If you are ready for an editor, try a freelance editor. They are less expensive, more geared towards you, and they build long-term relationship. Vet them, research them, follow them, and then reach out. They often post availability for the coming month (or time frame) on their social media platform.
Use social media to follow same-genre authors, agents, editors, etc. They share experiences and tips. You will also know when agents and editors are open to submission, and what they want RIGHT NOW.
Remember you’ll always have another story to tell.
Need to save up for an editor, writing software, or a writing class? It can be hard to spend money on a hobby (especially when possible income can seem so far away). Hopefully, you already have a savings account and have Dave Ramsey’s “Emergency Fund”, however, I call this a “Squirrel Account”. For each word you write, set aside a 1¢ (in a separate account, savings accounts are usually free if you have $100 in it). If a cent is too much (trust me, I get it), then try a half cent or even a quarter cent. Then, when you need something for your writing you have funds available, and your hard work on writing has paid for it.
If you write: 200 words a day, 6 days a week, for 4 weeks, you’d have $48 saved up.
(I also do this with my treadmill miles.)
Character Chart.

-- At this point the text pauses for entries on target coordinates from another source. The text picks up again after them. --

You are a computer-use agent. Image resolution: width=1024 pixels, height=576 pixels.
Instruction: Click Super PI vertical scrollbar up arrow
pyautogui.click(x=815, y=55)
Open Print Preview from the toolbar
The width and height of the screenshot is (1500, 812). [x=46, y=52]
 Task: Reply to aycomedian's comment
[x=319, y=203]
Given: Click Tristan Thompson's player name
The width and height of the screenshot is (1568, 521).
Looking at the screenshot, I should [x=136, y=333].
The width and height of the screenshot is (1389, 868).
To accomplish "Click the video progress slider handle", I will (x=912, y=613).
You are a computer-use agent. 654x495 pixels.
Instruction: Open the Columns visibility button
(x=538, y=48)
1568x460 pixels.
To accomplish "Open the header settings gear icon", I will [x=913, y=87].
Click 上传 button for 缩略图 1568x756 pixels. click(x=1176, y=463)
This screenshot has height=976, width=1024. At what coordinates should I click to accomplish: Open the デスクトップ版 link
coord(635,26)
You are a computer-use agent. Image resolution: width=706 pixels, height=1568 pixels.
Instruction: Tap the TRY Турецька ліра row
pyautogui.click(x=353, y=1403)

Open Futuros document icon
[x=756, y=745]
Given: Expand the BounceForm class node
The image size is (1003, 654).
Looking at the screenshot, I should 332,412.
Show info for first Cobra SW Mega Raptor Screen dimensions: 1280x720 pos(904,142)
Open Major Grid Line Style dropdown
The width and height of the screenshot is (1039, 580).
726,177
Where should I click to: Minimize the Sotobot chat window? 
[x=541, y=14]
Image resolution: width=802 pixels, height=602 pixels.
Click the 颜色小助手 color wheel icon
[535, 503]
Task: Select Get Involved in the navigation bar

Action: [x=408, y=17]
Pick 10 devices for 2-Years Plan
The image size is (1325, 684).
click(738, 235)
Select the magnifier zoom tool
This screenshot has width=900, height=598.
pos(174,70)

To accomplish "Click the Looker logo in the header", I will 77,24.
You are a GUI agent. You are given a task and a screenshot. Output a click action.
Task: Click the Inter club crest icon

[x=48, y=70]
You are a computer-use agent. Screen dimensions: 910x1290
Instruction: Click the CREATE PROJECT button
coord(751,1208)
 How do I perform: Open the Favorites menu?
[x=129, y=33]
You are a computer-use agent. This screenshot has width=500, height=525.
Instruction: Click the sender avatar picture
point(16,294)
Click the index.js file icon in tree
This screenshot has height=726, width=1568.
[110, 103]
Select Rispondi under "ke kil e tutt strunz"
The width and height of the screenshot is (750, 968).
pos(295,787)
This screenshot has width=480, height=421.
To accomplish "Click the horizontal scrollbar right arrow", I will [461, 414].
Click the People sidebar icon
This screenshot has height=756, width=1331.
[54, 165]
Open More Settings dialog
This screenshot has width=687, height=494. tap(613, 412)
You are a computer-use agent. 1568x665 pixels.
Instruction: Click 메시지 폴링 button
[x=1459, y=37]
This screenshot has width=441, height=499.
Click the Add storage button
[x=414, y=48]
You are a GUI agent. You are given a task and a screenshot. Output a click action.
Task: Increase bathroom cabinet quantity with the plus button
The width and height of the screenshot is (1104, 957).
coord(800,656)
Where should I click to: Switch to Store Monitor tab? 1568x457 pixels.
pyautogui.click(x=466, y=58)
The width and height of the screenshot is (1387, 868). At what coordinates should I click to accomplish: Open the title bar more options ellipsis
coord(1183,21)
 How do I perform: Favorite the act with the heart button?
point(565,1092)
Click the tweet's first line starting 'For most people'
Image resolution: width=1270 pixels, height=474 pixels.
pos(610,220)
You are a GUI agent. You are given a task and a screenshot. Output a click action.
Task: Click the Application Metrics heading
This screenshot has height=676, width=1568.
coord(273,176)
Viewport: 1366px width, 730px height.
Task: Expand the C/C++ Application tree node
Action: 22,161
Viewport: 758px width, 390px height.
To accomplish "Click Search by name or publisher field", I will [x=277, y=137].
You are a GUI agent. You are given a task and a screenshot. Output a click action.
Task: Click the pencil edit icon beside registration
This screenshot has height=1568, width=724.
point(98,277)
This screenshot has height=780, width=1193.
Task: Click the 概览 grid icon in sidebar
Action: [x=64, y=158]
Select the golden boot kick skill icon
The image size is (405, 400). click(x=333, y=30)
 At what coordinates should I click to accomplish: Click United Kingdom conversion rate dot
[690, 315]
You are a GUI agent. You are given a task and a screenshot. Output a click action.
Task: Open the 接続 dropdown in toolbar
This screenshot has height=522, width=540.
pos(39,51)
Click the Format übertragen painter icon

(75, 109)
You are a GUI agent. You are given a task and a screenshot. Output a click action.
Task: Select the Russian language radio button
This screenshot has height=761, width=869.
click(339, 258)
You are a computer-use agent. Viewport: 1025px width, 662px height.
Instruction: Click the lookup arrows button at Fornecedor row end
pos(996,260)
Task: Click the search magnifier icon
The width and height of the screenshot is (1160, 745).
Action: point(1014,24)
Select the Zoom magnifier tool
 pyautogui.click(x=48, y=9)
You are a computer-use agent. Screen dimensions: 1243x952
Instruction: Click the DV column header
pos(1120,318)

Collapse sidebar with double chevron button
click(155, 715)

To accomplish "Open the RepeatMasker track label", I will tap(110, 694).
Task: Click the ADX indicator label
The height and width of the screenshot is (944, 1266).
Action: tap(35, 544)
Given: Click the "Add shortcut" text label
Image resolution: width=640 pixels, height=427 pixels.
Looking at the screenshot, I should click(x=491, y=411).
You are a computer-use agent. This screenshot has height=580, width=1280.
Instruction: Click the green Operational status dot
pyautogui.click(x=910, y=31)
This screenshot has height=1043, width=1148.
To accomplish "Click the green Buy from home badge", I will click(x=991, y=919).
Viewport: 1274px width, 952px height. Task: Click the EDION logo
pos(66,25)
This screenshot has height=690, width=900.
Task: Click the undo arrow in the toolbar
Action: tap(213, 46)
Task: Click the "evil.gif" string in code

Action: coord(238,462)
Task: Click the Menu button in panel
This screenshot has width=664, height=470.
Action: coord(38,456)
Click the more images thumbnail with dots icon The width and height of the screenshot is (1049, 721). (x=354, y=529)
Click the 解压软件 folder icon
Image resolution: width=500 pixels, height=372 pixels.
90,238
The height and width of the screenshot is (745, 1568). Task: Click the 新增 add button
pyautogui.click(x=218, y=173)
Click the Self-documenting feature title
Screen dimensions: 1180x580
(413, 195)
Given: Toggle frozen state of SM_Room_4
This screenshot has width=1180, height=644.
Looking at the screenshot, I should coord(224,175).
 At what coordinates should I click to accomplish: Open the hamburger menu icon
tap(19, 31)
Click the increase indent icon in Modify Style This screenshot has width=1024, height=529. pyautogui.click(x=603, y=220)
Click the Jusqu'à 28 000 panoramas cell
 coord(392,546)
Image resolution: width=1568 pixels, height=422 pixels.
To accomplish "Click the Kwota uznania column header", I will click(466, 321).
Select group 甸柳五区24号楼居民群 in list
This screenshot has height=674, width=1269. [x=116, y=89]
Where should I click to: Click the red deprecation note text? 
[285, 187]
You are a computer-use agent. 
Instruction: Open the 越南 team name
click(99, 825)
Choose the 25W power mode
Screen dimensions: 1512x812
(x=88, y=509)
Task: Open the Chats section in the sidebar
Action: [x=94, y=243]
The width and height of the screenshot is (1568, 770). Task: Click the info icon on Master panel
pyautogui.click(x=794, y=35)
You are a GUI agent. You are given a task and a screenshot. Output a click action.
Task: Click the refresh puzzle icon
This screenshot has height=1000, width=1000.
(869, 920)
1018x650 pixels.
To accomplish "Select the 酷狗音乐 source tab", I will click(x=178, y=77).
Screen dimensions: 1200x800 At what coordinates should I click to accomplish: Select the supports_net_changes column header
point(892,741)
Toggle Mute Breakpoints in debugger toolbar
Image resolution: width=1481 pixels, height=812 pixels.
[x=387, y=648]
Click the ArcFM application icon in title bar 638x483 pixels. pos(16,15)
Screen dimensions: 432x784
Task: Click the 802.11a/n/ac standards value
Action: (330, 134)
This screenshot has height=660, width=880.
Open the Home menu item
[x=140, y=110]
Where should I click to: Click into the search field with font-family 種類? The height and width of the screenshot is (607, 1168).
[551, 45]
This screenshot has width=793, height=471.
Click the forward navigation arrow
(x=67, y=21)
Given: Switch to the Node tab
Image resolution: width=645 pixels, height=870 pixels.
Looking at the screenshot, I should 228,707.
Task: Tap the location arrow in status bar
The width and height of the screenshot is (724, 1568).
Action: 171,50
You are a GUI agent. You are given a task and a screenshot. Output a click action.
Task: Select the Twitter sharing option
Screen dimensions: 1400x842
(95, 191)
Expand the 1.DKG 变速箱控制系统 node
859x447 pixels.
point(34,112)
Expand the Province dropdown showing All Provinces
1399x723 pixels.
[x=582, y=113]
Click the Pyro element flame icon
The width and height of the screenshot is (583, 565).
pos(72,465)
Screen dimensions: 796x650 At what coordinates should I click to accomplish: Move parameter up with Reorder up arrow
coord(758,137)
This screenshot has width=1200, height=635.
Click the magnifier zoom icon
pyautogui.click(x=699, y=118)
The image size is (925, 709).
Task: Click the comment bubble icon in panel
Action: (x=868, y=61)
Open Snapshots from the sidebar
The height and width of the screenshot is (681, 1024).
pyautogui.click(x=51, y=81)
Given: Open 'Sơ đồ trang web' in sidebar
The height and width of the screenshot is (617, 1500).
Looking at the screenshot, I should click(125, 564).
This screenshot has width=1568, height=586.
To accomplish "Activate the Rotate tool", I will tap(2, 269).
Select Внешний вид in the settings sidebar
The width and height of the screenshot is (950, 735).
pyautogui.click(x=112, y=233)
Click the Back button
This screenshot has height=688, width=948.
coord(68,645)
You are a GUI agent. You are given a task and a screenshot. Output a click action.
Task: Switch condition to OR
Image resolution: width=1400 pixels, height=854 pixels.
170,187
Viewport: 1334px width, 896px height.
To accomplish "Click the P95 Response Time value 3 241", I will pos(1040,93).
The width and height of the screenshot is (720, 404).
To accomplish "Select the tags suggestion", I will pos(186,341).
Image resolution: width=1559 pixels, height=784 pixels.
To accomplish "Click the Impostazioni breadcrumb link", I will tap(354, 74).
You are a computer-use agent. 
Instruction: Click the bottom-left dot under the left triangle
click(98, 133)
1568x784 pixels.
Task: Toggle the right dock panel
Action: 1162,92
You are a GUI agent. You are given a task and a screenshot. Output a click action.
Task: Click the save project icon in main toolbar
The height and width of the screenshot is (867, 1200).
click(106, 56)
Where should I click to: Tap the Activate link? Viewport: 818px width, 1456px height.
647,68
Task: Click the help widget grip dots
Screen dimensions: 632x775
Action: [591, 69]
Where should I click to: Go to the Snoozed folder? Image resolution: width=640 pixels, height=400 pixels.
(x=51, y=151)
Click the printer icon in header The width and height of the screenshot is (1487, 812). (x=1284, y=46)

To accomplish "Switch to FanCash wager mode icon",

How do they relate to each other?
You can format in numerous ways, but below is a quick chart as a guide (I sketch it out on paper). Use as you like. I list all characters vertically and horizontally. I use the horizontal names as my anchors and go through the vertical list to describe how each character thinks of them.
Redo/revisit after revisions. Do the dynamics show in the writing?
Early stage tip: When working through plot, pacing, and characters, I use a Noun Chart. I have two sets on a page. This creates a map of the story that is easy to follow. I have used it in later stages after massive rewrites to see if I created plot holes.
I have also used excel to track later stages, but in early stages I like to write it out.
Have multiple characters? Do they each have a voice and stakes (they should)? Flush it out. As you revise a chapter reread it through the lens of each character in the scene. Would they do that? Think that (if their POV)? What’s missing? Did they reveal something they wouldn’t?
(This does not mean jump heads (POV) in the text, but make sure the characters show.)